Ergenlik döneminden itibaren başlayan sanal kumar alışkanlığının ilerleyen yaşlarda gelişebilecek psikiyatrik sorunlar için risk oluşturan bir zemin hazırladığını belirten Uzm. Dr. Akal, "Özellikle genç erişkinlerde yalnızlık hissi, düşük benlik saygısı ve zayıf psikolojik dayanıklılık gibi faktörler, sanal kumar bağımlılığına yatkınlığı artırıyor. Savunmasız kişilik yapısına sahip bireylerde bu tür davranışsal bağımlılıkların gelişme riski çok daha yüksek" dedi.

Ruh sağlığı üzerindeki yansımaları

Sanal kumar bağımlılığının genellikle anksiyete, depresyon, sosyal izolasyon ve dürtüsellik gibi psikolojik belirtilerle birlikte görüldüğünü söyleyen Uzm. Dr. Akal, "Bu durum, bilişsel işlevlerde bozulma, duygudurum dalgalanmaları ve intihar riskinde artışla ilişkilendirilmiştir. Bağımlı bireylerde kendini suçlu ve değersiz hissetme yaygın olup, bu olumsuz duyguların tekrar kumara yönelimi tetikleyebildiği bilinmektedir" diye konuştu.

Tanı ve tedavi yöntemleri

Sanal kumar bağımlılığının etkin tedavisi için öncelikle doğru tanının konulmasının gerektiğini vurgulayan Uzm.
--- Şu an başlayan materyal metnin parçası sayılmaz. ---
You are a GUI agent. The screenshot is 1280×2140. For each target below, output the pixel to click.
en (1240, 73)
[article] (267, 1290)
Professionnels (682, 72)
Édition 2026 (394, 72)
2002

Dr. Akal, "Klinik değerlendirme sürecinde bireyin davranışları, düşünce kalıpları ve bağımlılığın günlük yaşam üzerindeki etkileri detaylı şekilde incelenir. Tedavi sürecinde ise çeşitli psikoterapi yöntemleri, destek grupları ve gerektiğinde ilaç tedavisi kullanılır" dedi.
Bilişsel Davranışçı Terapinin (BDT), zararlı düşünce kalıplarını tanıtarak, yeniden yapılandırma, tetikleyici faktörlerle başa çıkma stratejileri geliştirdiğini belirten Uzm. Dr. Akal, "Aile terapisi ve grup desteği, sosyal destek aracılığıyla yalnızlık ve suçluluk duygusunu azaltır. İlaç tedavisi, antidepresanlar, ruh halini düzeltebilir; opioid antagonistleriise dürtü kontrolüne katkı sağlayabilir. İnternet temelli terapi uygulamaları, online BDT destekli metotlar, erişimi kolaylaştırarak terapinin sürdürülebilirliğini destekler" ifadelerine yer verdi.

"Tedavi gecikirse etkisi büyüyor"

Bir davranışsal bağımlılık olarak sanal kumarın bireyin sosyal bağlarını zayıflattığını, finansal sorunları tetiklediğini ve ruh sağlığını olumsuz etkilediğini söyleyen Uzm. Dr. Akal, "Erken teşhis edilmeyen olgular zamanla hem kişinin psikiyatrik desteğe ihtiyacına yol açar hem de toplumda çevresel ve ekonomik yük oluşturur" dedi.